=== Section Start ===

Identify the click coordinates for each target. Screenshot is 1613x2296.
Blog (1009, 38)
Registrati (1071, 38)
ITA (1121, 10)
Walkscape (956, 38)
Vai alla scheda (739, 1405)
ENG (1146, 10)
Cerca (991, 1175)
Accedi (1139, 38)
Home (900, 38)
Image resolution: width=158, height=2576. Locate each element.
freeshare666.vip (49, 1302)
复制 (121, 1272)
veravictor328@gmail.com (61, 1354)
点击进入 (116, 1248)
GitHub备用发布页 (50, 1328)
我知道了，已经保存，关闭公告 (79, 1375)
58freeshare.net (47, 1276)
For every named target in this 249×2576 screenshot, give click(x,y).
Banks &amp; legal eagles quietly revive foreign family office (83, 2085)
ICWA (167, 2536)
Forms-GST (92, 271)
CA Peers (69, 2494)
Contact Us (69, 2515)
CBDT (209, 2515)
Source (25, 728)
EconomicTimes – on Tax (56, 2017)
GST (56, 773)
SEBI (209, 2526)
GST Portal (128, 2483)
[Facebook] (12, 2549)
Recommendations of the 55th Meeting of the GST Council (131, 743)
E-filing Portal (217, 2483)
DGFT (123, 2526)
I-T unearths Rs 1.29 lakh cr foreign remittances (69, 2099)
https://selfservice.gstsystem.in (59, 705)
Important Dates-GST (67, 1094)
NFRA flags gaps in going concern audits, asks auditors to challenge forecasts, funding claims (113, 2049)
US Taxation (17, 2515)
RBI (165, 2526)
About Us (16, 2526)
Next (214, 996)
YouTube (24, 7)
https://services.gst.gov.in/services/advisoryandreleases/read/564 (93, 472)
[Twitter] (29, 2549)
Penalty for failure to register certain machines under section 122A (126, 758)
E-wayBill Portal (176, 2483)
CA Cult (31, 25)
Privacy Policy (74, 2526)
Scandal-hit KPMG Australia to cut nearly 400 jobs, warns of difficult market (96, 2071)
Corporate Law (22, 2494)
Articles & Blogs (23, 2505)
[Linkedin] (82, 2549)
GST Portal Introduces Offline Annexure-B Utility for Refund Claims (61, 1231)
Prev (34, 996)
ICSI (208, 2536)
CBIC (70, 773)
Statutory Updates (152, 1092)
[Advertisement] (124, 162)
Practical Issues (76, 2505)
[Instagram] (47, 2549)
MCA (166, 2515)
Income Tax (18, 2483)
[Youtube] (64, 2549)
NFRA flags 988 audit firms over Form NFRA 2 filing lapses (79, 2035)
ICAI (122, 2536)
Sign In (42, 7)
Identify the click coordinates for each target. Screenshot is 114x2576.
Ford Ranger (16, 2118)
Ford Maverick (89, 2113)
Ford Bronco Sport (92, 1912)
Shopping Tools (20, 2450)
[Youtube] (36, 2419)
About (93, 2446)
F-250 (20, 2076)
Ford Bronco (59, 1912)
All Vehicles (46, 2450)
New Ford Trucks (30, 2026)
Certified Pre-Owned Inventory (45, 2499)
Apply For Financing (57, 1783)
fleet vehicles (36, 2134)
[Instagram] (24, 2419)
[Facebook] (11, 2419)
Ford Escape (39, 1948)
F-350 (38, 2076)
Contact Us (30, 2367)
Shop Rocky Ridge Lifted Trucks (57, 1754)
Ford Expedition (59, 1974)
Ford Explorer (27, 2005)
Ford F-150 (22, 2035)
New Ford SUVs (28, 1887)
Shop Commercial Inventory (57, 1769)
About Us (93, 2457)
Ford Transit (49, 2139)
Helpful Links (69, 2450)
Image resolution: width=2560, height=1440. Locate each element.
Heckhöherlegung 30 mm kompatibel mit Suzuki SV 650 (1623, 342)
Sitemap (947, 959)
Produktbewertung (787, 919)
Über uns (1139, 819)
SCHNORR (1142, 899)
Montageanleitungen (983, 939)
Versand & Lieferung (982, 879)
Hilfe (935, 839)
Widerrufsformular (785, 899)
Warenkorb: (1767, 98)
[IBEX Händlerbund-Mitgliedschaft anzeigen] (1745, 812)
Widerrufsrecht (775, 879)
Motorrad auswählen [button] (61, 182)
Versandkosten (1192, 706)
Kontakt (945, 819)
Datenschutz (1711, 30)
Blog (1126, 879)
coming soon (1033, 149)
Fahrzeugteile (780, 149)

=== Section End ===

_ASSIGNMENT:_
Search the data above for the word "Inventory", then gather each line in which it appears.

_WORKED SOLUTION:_
Certified Pre-Owned Inventory (45, 2499)
Shop Commercial Inventory (57, 1769)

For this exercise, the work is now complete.